A block of data:
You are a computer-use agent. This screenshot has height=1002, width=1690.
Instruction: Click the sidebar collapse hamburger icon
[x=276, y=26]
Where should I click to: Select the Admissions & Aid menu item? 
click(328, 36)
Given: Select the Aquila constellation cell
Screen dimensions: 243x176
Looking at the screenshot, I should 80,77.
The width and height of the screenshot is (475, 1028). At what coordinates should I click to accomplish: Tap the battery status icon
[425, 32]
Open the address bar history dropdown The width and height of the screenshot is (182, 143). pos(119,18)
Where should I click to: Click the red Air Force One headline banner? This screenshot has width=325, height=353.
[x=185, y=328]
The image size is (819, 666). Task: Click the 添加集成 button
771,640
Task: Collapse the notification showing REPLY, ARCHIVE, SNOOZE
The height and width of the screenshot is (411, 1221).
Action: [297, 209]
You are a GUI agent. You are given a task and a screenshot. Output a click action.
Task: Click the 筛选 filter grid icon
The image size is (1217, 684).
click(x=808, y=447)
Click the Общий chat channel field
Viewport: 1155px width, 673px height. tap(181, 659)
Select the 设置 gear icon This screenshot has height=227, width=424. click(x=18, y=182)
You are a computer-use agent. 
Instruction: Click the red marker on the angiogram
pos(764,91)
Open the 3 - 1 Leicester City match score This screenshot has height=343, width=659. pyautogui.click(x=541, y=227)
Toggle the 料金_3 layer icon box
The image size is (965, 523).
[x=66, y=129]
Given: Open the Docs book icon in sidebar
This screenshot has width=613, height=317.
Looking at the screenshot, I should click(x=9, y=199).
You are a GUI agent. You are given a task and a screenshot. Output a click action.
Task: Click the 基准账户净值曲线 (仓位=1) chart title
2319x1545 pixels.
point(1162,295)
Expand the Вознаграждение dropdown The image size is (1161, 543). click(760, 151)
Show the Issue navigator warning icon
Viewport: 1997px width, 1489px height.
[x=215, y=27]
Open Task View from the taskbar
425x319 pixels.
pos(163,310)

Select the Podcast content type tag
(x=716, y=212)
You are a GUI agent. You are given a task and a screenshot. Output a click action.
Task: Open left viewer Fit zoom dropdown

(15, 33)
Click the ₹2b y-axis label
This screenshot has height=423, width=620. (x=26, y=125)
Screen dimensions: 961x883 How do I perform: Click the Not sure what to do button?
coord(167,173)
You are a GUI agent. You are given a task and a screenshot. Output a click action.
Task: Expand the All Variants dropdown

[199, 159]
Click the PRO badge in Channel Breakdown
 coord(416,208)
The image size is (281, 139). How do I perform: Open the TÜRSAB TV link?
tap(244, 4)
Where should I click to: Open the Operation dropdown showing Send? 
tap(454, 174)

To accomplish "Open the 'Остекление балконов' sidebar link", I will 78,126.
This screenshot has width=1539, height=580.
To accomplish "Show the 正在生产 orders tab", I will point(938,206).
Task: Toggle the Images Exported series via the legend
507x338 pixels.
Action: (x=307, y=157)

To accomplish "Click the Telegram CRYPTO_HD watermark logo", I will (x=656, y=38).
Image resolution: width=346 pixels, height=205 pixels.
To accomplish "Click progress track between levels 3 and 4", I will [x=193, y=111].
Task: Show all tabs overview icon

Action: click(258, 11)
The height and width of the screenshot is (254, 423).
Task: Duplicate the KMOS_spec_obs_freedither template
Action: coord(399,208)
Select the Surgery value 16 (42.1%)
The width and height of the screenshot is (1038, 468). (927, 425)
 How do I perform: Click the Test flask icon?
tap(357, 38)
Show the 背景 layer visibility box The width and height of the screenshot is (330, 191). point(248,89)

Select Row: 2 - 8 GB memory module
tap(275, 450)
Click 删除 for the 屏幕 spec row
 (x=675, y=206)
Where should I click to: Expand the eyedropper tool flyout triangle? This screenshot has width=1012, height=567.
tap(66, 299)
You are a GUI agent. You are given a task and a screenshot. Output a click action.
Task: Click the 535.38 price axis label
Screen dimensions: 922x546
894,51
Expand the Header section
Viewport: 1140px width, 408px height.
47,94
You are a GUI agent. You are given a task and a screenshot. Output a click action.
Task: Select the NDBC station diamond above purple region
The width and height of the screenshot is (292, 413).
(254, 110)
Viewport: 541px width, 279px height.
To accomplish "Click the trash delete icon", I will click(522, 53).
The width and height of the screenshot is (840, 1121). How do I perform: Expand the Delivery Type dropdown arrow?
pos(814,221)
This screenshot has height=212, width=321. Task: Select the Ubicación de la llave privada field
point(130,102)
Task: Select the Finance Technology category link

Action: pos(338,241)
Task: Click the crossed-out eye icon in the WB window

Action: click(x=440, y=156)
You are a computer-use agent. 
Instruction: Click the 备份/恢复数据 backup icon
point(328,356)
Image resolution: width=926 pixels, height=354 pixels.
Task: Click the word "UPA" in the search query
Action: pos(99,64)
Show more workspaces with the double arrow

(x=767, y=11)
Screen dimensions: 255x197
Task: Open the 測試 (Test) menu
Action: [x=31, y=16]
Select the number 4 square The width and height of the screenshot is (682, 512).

**What is expected**
Reproduce verbatim the lines of the records above, from the line containing "Click the ₹2b y-axis label" through the line containing "tap(66, 299)", both included.

**Solution to the problem**
Click the ₹2b y-axis label
This screenshot has height=423, width=620. (x=26, y=125)
Screen dimensions: 961x883 How do I perform: Click the Not sure what to do button?
coord(167,173)
You are a GUI agent. You are given a task and a screenshot. Output a click action.
Task: Expand the All Variants dropdown

[199, 159]
Click the PRO badge in Channel Breakdown
 coord(416,208)
The image size is (281, 139). How do I perform: Open the TÜRSAB TV link?
tap(244, 4)
Where should I click to: Open the Operation dropdown showing Send? 
tap(454, 174)

To accomplish "Open the 'Остекление балконов' sidebar link", I will 78,126.
This screenshot has width=1539, height=580.
To accomplish "Show the 正在生产 orders tab", I will point(938,206).
Task: Toggle the Images Exported series via the legend
507x338 pixels.
Action: (x=307, y=157)

To accomplish "Click the Telegram CRYPTO_HD watermark logo", I will (x=656, y=38).
Image resolution: width=346 pixels, height=205 pixels.
To accomplish "Click progress track between levels 3 and 4", I will [x=193, y=111].
Task: Show all tabs overview icon

Action: click(258, 11)
The height and width of the screenshot is (254, 423).
Task: Duplicate the KMOS_spec_obs_freedither template
Action: coord(399,208)
Select the Surgery value 16 (42.1%)
The width and height of the screenshot is (1038, 468). (927, 425)
 How do I perform: Click the Test flask icon?
tap(357, 38)
Show the 背景 layer visibility box The width and height of the screenshot is (330, 191). point(248,89)

Select Row: 2 - 8 GB memory module
tap(275, 450)
Click 删除 for the 屏幕 spec row
 (x=675, y=206)
Where should I click to: Expand the eyedropper tool flyout triangle? This screenshot has width=1012, height=567.
tap(66, 299)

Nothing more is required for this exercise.